All WAR cases include Bloodbath, Thrill of Battle, Berserk, and Second Wind. Neglected were Mercy Stroke, Featherfoot, Bulwark, Awareness, Foresight, Convalesce, Inner Release, and passive regen. Inner Release sucks horrendously, and the rest are either cross-class or have close analogues. They aren't pushing the dial much one way or the other.
Sadly, they are not. Kunkka has 423 strength, 262 Determination and a Bravura +1 and hit around 512 after Maim and Storm's Eye (posted this image verifying it).

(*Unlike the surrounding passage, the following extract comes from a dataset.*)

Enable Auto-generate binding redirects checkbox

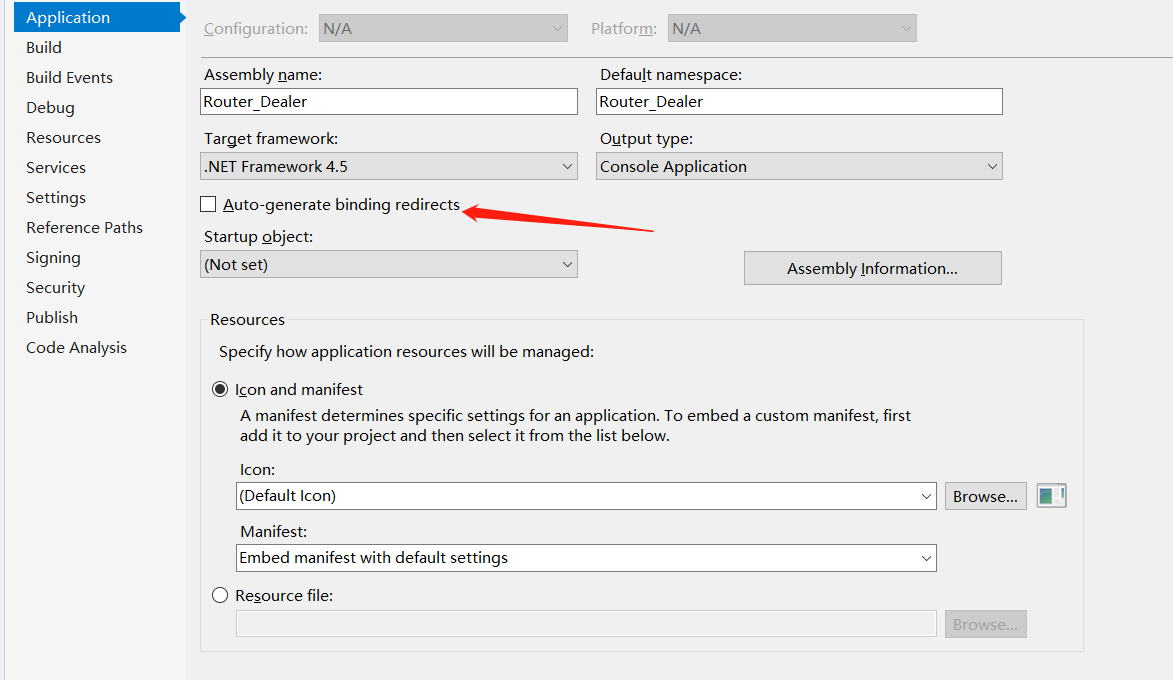tap(208, 205)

Unfortunately, it is not feasible to create such an analysis. You will have to include a dozen cases varying by immunities and damage types, plus specific mechanics. At this time, I find it wholly unnecessary to even attempt -- the goal is to create a reasonable, representative sample case and balance toward it. There will be places where WAR actually has some relative advantages. For example, magical opponents which cannot be blocked but can be dodged offer WAR a relative advantage: WAR can activate Featherfoot to reduce damage while PLD's equivalent, Bulwark, would be wholly ineffective. Designing to this individual case is a fool's errand.

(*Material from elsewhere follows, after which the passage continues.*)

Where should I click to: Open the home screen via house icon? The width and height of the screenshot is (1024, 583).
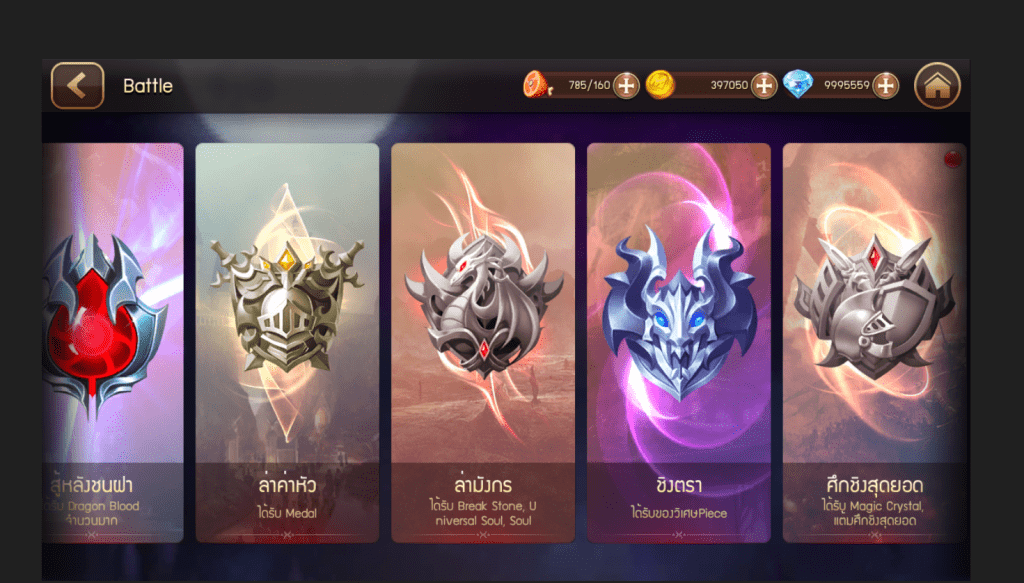(937, 86)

Use of Stoneskin is certainly dubious at best. You will not use it at all except in cases where you have free time or in cases where you desperately need more healing. These are not frequent cases, nor are they of particular impact. I believe Stoneskin is best represented a bit differently as an extension of PLD's burst eHP pool.
//EDIT:
Here are some of the cases you would need to consider:
-Single target / 2 target / 3 target / 4 target / 5+ target
-Physical damage vs. Magical damage vs. 50/50
-Vulnerable to Stun, Blind, Silence, Slow, Pacification
-Average opportunities for Stoneskin per minute
-Defense passthrough abilities and debuffs.
-Ground-target frequency and feasibility of dodging
I count at least 5760 charts needed for that. Better to just keep one or two realistic cases, don't you think?